Dasynq manual
This is the manual for the Dasynq event loop library (version 2.1.0).- Introduction
- Reference
Introduction
An event loop library provides a means for waiting on events that occur asynchronously. One good example is network input/output; in a server with multiple client connections, a mechanism is needed to wait until data is available, or until it is possible to write data, to one or more of the current connections (and to be able to identify which connections are ready). Dasynq is a multi-platform, thread-safe C++ library which provides such functionality.
Note that an event loop generally supports managing various different kinds of event. Dasynq can be used for detecting:
- read/write readiness on sockets, pipes, and certain devices including terminals and serial lines;
- connections to listening sockets;
- reception of POSIX signals (such as SIGTERM); and
- child process status notifications (termination etc).
Dasynq is fully thread safe, allowing events to be polled and processed on any thread. There are some limitations on the use the Dasynq API in a multi-threaded application. However, when used in a single-thread application, the API is just about as straight-forward as the API of most other event loop libraries.
Dasynq is also intended to allow development of extremely robust client applications. Where possible, it allows pre-allocation of resources to prevent allocation failures from occurring at inopportune moments during program execution.
Caveat
It should be possible for an application (whether using Dasynq or not) to be able to gracefully handle all error situations that it could be faced with. This is a necessary pre-requisite for a truly stable system—one where important programs do not terminate unexpectedly. Part of handling errors gracefully is being able to control when they can occur; it needs to be possible to allocate resources up-front, rather than just as they are needed. Dasynq is designed to allow, as much as possible, for exactly that, and to have well-defined error modes so that it is possible to produce robust and stable software. However, unfortunate external implementation and interface details can prevent this goal from being realised properly (regardless of whether Dasynq is used).
One of these external details is related to an aspect of Dasynq that is, arguably, avoidable. The Itanium C++ ABI, which is the basis for the C++ ABI on many platforms (for instance it is the ABI which the Sys V ABI for x86-64 defers to), has one very unfortunate flaw: throwing an exception requires making a heap allocation, and if the allocation fails, the process terminates. Implementations have an "emergency allocation pool" for exceptions which should mean that the allocation fails only in truly exceptional circumstances, but the possibility is there. Unfortunately Dasynq at this stage sometimes uses exceptions (in some cases exposing them as part of its API, in others handling them internally) and in theory could trigger process termination on these platforms. I consider this a bug in the ABI and in the platforms implementing it, however a future version of Dasynq may endeavour to avoid use of exceptions entirely (or at least make it possible for the client to avoid unwittingly triggering exceptions).

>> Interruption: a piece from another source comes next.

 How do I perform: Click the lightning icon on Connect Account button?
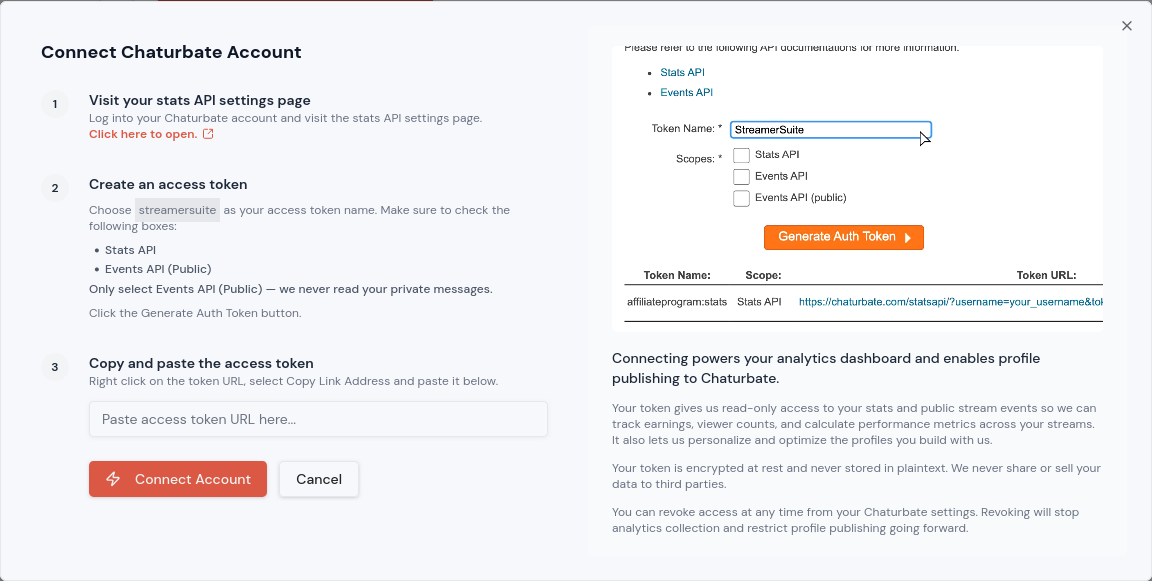point(113,479)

Another unfortunate externally-imposed limitation is that the event polling mechanisms used by Dasynq typically have no means for pre-sizing. Adding a file descriptor to an epoll set, or to a kqueue, is an operation that may fail due to lack of resources (kernel memory, etc): but it fails at the wrong time, when we have already accepted the network connection (or opened the device, etc). Dasynq can't pre-determine the number of descriptors that can be added to an event set, and so it must potentially return an error condition (or throw an exception) when the operation fails, and the application must deal with it then, without reasonable warning.
I remain hopeful that such limitations can one day be lifted—but that requires changes outside of Dasynq itself. So, I suppose, we shall have to wait and see.